Кругом избы надворные, дальше — сад тенистый, густой да огород.

У боярыни Морозовой богатые поместья да вотчины во многих уездах — в Московском, в Дмитровском, Углицком, Вятском, Ярославском, Костромском, Галицком, Алатырском, Арзамасском да и в других еще. Восемь тысяч крестьян живут в тех морозовских поместьях, работают на боярыню — пашут, косят, жнут, молотят хлеб, жгут поташ, за рубеж его везут, кирпич обжигают, кожи выделывают, сало топят, вино курят. В московском дворе Морозовой настроено всего — поварни, погреба, бани, избы для челяди. Стоят там две избы — счетная да писцова, где, счет ведя хозяйству, на сливовых косточках отщелкивают подьячие, хорошо грамотные, на жалованье, пишут приказы приказчикам ставленым да старостам выборным по поместьям, по вотчинам, по дачам, по усадьбам да селам. И ведает в Москве всеми делами Андрей Федорыч да его жена Любава Анисимовна. Андрей Федорыч мужик истовый, постный, длинноносый, стрижен под горшок, глаза из-под волос шильями, докладывает боярыне ежедень по двору, подносит челобитья от ее мужиков и баб. И боярыня Федосья хозяйка заботливая, много трудов кладет, чтобы работали мужики исправно — «иных любовью, иных жезлом наказуя».

На морозовском том боярском дворе в Москве одной дворни живет до трехсот человек, из крестьян — известно, дворовые — дюжих, молодых, красивых, что гулять охочи, а пашне не прилежат. Так еще заведено было при покойнике Глебе Иваныче.

Февральской ранью снег на московских дворах да избах отдавал еще желтизной от невысокого солнца, загремели, распахнулись ворота на морозовском дворе, посыпалась на улицу челядь, замахала шапками, отворачивая крестцовых извощиков, закричала на прохожих: «Берегись!». Из ворот в двенадцать серых в яблоках раскормленных бахматов гусем выехала каптана красного- сафьяна, с золочеными гвоздями; вершные вертят кнутами, орут: «Пади!»; выездные заскочили на запятки, с боков бегут скороходы, и каптана, громыхая на ухабах да промоинах, понеслась вниз по Рождественке, к Кремлю.

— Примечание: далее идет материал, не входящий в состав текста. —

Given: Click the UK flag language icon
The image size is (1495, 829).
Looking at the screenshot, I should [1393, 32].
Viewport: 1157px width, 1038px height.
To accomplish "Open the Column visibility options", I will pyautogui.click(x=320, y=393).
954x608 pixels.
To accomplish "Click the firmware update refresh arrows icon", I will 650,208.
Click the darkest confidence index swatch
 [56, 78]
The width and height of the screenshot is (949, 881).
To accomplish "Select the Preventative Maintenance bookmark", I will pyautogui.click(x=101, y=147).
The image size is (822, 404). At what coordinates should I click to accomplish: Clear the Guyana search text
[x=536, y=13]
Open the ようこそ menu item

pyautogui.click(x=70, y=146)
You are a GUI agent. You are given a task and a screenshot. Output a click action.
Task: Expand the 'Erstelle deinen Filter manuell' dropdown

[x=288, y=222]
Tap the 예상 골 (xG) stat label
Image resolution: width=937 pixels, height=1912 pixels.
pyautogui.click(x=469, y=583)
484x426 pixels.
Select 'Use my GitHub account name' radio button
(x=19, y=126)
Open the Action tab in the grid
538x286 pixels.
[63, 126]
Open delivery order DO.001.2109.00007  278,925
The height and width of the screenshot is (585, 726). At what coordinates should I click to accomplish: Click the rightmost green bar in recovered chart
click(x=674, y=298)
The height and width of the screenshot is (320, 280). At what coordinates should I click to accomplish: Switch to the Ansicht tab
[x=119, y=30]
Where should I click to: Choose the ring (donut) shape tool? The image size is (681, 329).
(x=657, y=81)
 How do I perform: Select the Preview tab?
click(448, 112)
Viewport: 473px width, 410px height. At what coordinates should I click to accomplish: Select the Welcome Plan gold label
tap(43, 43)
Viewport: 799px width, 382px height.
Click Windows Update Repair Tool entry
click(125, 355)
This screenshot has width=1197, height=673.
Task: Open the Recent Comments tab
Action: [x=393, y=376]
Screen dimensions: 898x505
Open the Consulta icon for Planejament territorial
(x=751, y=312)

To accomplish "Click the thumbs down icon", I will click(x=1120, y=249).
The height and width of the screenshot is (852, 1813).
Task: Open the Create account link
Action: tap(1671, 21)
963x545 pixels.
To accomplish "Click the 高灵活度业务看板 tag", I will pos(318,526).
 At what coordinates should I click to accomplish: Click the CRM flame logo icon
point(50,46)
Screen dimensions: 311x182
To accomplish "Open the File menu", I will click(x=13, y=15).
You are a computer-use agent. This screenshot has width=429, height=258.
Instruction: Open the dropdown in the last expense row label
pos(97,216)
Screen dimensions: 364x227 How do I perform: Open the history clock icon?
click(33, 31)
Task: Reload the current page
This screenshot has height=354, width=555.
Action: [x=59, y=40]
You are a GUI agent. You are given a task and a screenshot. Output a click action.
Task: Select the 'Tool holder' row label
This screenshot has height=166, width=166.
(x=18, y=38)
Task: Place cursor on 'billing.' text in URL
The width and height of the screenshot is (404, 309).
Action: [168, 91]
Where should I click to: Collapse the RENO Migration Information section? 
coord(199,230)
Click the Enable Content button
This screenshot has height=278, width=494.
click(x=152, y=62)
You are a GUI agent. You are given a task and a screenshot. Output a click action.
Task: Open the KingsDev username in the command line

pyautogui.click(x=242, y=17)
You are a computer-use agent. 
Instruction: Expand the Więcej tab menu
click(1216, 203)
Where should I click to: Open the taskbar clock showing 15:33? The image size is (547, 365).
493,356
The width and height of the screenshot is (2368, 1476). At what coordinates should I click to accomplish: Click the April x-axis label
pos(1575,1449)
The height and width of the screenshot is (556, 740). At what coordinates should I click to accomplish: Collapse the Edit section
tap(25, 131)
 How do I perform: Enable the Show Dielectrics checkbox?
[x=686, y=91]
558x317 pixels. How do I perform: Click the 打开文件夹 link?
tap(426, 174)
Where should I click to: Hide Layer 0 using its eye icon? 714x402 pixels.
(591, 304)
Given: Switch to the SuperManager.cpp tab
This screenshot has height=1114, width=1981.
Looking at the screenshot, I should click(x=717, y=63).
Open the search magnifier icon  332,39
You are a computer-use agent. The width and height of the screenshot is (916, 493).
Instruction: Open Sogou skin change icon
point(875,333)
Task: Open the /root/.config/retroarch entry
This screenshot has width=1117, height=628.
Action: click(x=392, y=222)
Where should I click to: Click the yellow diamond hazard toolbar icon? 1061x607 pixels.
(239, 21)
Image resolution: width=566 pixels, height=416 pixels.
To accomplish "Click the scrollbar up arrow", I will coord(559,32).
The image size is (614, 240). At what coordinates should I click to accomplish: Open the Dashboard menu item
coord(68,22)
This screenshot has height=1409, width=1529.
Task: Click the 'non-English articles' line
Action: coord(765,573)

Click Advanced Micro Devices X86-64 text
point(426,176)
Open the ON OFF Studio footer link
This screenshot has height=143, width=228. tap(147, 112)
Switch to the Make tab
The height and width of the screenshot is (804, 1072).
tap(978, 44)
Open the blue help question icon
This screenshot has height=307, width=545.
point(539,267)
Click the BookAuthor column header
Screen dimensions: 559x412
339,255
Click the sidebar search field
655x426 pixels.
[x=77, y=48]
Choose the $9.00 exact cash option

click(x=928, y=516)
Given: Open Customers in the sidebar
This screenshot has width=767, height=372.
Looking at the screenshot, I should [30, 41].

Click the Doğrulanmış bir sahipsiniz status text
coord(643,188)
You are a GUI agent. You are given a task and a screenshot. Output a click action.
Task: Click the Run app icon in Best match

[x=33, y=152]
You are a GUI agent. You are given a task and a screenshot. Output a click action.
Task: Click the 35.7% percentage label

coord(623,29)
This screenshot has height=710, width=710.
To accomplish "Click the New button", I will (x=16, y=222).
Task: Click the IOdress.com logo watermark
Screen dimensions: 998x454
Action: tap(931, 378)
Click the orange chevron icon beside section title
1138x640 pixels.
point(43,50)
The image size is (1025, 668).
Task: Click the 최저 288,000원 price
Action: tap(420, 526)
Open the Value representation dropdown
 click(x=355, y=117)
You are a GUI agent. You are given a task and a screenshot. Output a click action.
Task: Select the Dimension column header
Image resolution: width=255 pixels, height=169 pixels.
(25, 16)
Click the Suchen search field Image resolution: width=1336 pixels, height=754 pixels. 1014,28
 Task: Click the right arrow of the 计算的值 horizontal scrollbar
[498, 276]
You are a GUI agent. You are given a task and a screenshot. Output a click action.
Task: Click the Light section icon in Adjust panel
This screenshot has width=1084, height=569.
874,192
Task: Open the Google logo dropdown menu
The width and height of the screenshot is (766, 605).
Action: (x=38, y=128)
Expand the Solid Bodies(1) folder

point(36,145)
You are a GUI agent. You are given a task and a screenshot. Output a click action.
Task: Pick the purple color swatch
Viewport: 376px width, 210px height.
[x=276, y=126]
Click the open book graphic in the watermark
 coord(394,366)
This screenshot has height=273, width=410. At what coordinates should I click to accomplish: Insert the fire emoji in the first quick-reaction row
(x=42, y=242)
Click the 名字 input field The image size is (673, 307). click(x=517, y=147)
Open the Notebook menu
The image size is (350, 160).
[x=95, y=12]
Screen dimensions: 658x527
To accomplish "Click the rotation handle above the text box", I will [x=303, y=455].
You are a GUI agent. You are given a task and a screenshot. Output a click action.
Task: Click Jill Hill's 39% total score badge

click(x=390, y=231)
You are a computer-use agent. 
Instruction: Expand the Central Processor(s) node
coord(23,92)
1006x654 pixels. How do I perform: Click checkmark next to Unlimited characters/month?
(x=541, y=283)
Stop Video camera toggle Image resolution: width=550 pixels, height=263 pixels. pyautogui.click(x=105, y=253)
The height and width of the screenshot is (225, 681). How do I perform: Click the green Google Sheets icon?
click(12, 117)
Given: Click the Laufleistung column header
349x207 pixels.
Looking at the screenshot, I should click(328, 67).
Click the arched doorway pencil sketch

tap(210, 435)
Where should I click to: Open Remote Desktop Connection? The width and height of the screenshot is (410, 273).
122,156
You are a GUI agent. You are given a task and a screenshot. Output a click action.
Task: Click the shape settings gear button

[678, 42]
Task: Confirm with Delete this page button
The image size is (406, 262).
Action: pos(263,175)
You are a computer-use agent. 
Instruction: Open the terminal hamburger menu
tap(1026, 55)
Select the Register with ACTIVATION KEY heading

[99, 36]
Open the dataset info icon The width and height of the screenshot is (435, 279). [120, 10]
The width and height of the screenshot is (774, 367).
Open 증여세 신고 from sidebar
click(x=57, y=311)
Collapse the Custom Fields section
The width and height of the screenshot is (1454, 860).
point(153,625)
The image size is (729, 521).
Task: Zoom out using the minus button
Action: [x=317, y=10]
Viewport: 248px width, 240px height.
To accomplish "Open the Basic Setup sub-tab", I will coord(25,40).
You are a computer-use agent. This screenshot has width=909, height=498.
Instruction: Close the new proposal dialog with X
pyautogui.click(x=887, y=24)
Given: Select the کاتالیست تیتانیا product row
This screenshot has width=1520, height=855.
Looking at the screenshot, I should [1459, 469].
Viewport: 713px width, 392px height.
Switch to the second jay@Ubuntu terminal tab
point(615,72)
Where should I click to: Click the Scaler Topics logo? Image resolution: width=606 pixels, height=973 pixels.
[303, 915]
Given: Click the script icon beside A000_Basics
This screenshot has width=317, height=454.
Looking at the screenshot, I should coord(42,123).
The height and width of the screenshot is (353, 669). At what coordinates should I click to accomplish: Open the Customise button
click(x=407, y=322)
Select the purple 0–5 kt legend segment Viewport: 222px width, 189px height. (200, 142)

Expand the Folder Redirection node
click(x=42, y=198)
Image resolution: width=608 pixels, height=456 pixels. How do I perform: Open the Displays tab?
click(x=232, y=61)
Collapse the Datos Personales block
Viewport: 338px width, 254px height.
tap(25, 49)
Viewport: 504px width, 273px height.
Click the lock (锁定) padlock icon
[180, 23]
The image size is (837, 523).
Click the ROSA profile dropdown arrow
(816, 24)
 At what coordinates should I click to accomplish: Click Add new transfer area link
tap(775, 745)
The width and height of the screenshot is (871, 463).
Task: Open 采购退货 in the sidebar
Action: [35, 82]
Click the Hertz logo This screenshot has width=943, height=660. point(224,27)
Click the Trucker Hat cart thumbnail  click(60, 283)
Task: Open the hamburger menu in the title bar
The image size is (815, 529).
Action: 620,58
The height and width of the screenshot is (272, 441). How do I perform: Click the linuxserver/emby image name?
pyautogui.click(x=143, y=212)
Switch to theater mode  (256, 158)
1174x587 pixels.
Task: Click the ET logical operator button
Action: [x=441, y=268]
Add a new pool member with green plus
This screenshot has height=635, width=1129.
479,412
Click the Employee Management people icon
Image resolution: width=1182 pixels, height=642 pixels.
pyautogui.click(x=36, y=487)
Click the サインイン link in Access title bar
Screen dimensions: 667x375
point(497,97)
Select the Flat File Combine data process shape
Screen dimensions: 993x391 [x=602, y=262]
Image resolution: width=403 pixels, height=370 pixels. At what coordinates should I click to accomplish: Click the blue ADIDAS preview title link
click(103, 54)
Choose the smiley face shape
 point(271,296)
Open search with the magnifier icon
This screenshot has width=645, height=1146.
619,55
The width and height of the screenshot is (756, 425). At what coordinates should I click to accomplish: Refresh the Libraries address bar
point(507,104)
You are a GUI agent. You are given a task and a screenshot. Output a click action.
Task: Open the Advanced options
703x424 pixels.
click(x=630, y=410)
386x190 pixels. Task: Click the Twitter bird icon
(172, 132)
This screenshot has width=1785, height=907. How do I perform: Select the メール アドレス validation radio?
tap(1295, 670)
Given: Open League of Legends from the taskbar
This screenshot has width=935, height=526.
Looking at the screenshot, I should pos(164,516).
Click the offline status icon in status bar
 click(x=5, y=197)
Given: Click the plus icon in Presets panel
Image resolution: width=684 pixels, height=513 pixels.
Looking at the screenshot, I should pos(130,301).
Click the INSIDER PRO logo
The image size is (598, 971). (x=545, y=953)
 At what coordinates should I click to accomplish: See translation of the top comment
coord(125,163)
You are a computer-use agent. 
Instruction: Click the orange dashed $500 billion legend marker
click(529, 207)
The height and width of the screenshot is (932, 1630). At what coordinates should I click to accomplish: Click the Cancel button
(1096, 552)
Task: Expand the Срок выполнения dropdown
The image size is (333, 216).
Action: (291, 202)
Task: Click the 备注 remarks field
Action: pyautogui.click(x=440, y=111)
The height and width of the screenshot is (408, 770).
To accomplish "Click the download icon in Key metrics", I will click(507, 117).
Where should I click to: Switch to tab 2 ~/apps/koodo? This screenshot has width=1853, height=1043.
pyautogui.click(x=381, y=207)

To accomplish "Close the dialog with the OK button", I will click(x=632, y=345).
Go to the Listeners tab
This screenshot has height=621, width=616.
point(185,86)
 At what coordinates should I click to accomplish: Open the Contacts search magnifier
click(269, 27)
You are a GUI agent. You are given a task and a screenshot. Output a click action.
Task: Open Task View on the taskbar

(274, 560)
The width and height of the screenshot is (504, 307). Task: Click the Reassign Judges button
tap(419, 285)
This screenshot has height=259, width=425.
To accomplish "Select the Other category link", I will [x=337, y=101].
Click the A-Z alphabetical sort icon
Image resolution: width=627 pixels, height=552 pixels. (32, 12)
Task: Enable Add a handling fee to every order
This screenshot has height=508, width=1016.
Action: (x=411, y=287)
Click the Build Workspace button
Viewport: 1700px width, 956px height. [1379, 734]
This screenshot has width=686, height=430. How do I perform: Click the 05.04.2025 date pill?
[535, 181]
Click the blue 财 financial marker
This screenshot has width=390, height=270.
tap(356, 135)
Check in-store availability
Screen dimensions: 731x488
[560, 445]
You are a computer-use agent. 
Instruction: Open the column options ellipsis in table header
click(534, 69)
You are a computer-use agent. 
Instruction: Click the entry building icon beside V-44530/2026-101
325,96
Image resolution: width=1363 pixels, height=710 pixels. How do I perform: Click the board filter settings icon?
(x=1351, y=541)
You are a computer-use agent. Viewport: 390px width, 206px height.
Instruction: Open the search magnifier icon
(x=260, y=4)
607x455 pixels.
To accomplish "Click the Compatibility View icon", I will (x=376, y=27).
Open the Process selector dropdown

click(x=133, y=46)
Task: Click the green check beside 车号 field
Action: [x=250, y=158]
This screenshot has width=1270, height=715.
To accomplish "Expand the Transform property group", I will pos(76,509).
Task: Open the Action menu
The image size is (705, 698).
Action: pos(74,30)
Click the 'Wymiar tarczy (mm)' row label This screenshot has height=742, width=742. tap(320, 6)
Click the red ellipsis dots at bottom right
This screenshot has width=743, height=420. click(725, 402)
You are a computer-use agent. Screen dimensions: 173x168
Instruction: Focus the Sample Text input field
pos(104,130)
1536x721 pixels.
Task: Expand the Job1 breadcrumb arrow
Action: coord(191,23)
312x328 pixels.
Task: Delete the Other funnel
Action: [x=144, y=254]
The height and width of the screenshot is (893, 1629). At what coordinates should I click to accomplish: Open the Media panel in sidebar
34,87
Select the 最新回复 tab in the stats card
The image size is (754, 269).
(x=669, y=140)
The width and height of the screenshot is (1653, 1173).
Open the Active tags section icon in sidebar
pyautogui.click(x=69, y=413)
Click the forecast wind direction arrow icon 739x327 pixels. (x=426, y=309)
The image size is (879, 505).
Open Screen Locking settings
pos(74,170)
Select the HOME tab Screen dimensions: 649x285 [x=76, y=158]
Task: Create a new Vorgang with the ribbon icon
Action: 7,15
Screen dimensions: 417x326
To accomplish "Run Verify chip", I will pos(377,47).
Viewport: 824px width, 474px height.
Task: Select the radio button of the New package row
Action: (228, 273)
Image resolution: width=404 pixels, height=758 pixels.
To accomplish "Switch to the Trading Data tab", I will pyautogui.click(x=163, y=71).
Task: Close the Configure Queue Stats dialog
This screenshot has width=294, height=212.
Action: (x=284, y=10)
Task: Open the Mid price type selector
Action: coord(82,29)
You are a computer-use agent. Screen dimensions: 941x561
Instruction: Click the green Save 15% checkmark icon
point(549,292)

Перед караулом на площадке за Успенским собором каптана стала, девки под локотки вывели боярыню, — та быстро шла к Колымажному крыльцу, выбирая, как бы не замочить бархатных сапог в золотых да голубых снежных лужах. Падал унылый, постный звон, вылетали голуби, шумел народ во всю Ивановскую, скакали верховые от дворца ко дворцу, на Москва-реке шел грибной торг.

Великий пост!

Боярыня шла высокая, в смирной шубе черного бархата, в каптуре, оброшенном черным платом. Лицо бледно, под высокими бровями глаза уперты в лужи, изредка зорко глянут туда-сюда, на полных губах легкая улыбка от весны. За боярыней черной стайкой девки-прислужницы. С Колымажного крыльца прошла Федосья Прокопьевна в сени, шла уверенно длинными переходами, то вспыхивая под солнцем из узкого окна, то уходя в тень, — шла прямо к царице.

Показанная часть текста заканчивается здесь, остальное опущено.